Dikkat!! Bu yazı daha önce ntvmsnbc'de yayınlanmıştır.
Cannes sadece bir avuç filmin yarıştığı ve kırmızı halıda
yıldızların şöyle bir boy gösterip evlerine döndüğü bir festival değil elbette.
En az yarışma kadar, hadi daha düz söyleyelim, işin sanat kısmı kadar ticari
kısmı da ön planda burada ve dünyanın en önemli, en büyük film meaketlerinden
biri de festivalle eşzamanlı olarak buraya dünyanın dört bir yanından binlerce
yapımcıyı, dağıtımıcıyı ve sektör çalışanını topluyor. Ben de Cannes’ın bu
yüzünü daha iyi tanımak adıma çantamı omzuma atıp emin adımlarla Market’in
kapısından giriyorum. Az sonra burayı feth etmiş olarak çıkacağım aynı kapıdan.
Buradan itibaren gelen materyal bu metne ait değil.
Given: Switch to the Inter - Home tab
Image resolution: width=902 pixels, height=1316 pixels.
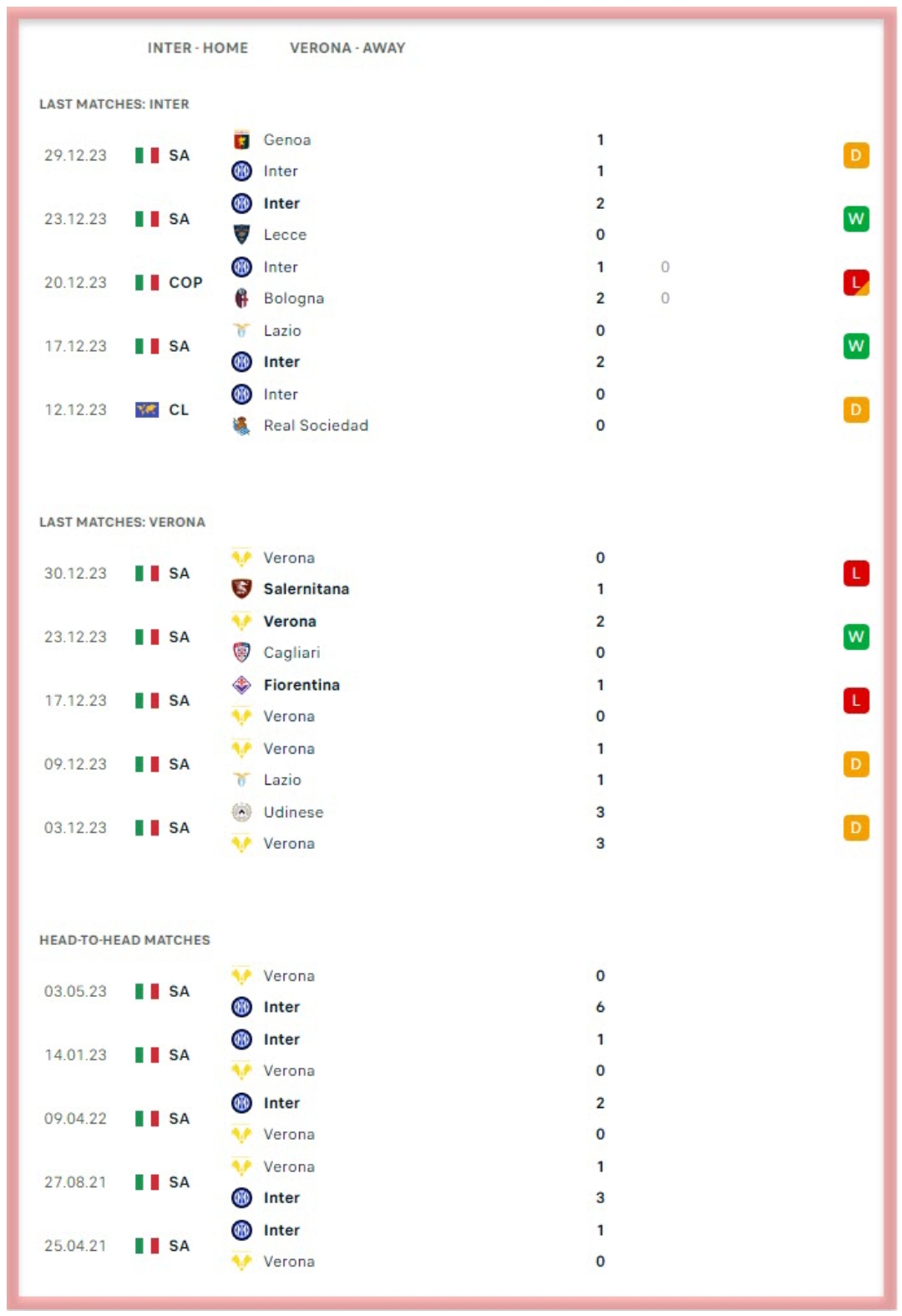Looking at the screenshot, I should (198, 48).
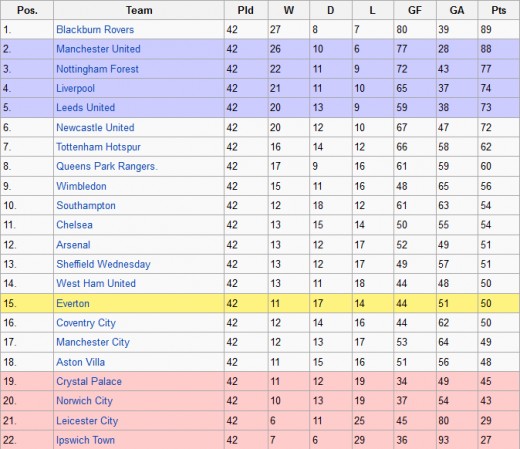Open the Coventry City link

click(x=86, y=323)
Brezilya standında Caipirinha hazırlığı |
Tabii kapıyı bulabilirsem. Yaklaşık bir saat gezindikten ve
içeride 3 kere kaybolduktan sonra pes ediyorum. Üstelik önce Ermeni standında
Ararat konyağının, ardından Brezilya standında olağanüstü bir Caipirinha’nın
tadına bakmış biri olarak yön duygum iyice karışmış durumda. Ama sadece yiyip
içtiğim sanılmasın, Market’in dinamikleri konusunda da bazı önemli fikirler
edindim bu süre zarfında.
Market'in café'sinden bir manzara |
Bir kere Market gerçekten devasa bir yer.İçeride çoğu yapım
veya dağıtım şirketine ait olmak üzere yüzlerce stand var ve bu standlarda her
15 dakika, ya da yarım saatte bir toplantılar, görüşmeler düzenleniyor. Kimi
ülkesinde vizyona sokmak için film satın almaya gelmiş; kimi de çektiği filmi
farklı pazarlara satmaya. Onların işi biraz daha net ve belki de daha kolay.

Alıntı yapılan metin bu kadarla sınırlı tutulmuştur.